Egee's Big Infrastructure Migration
Hello Hobbyists! I've finally reached the end of my big infrastructure migration project. It was a harrowing journey—let me tell you about it!
I'm thrilled to announce that I've set sail from Linode and successfully landed at DigitalOcean. This switch was six months in the making as I dealt with high costs and overages from how VPS instance scaling works. My estimates show that switching to DigitalOcean will cut my cloud spend in half!
Why is Linode so expensive?
It's not—until it is. VPS providers typically offer very cheap products and even cheaper services (free!), but they have to make their money somewhere, right?

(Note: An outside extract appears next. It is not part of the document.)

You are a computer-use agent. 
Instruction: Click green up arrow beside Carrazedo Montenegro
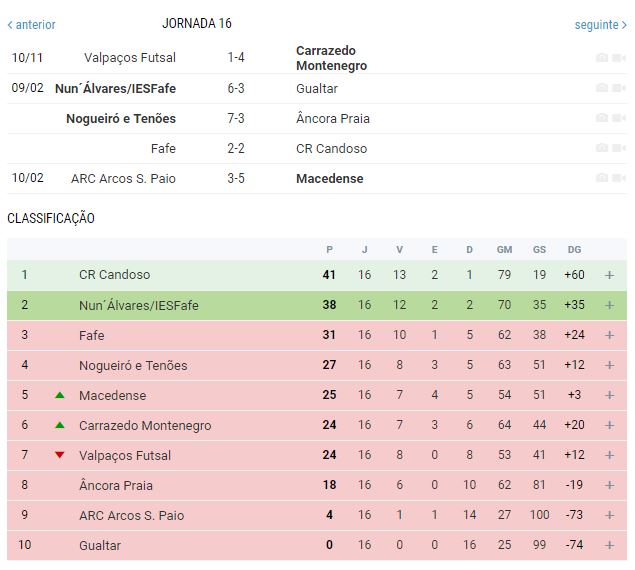tap(60, 425)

I fell into the same trap many small or solo operators fall for: scaling. When you launch an instance, it comes at a fixed rate. What happens if that size doesn't fit? Scale up!
That sounds great in theory (and it is, honestly), but if you don't have a plan to scale down, you're in for a rude surprise. There's no native way to do it. Instance sizing is based on system resources (CPU, memory, etc.) but especially disk size. Once your disk scales up, you cannot scale it down.

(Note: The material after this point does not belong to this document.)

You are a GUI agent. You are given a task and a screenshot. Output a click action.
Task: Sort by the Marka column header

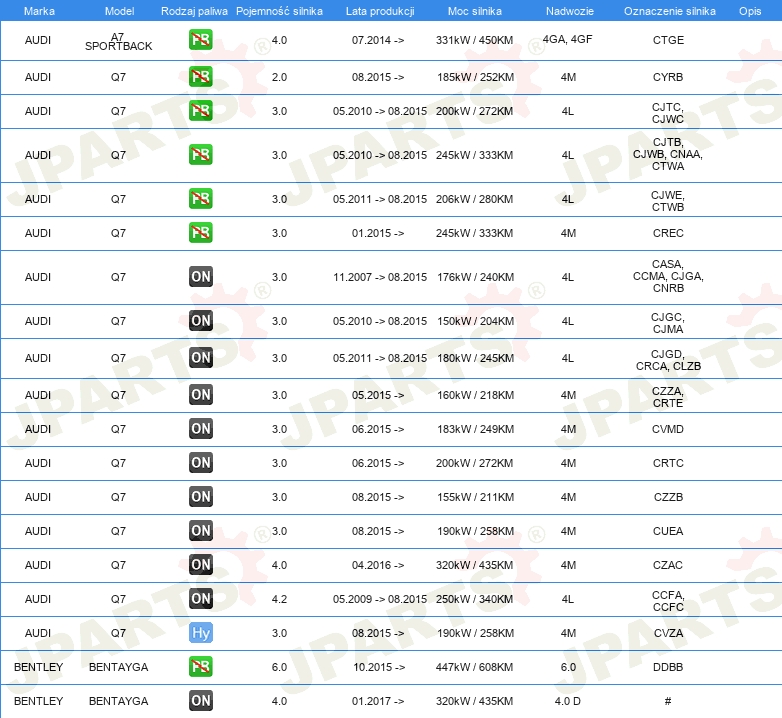click(39, 10)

Picture this: An indie creator has a website with little traffic. Something happens and suddenly their website is swamped. Scale up! But what if you scale up too far or traffic drops? 💸
Why Digital Ocean?

I used DigitalOcean for a client while freelancing and enjoyed it. It didn't have everything I thought I needed at the time, so I went with what I knew—Linode. Since I have to rebuild my infrastructure anyway, why not try something cool and new?
I've rebuilt my infrastructure in DigitalOcean, and it's definitely the right choice for me. It's been very developer-friendly with ample documentation and easy API references. I also really like their interface, although Linode's is nice too—it's basically a single page for everything.
My experience with Linode this time around hasn't been great. I've had numerous DNS resolution issues, and to this day, I haven't figured out how to empty that object bucket to delete it. The features they've added don't appeal to me, and they haven't updated their web interface in a very long time.
Homelab Plans
While I finished the cloud migration, the homelab isn't complete. I took Adguard down for servicing, and Nextcloud is still running with all those console errors.
For the homelab, I have an arsenal consisting of a Rpi4, Rpi5, and two old Celeron machines. I want a media server, home automation hub, DNS server, and Nextcloud. I'm pretty sure with these rigs, I can make something work!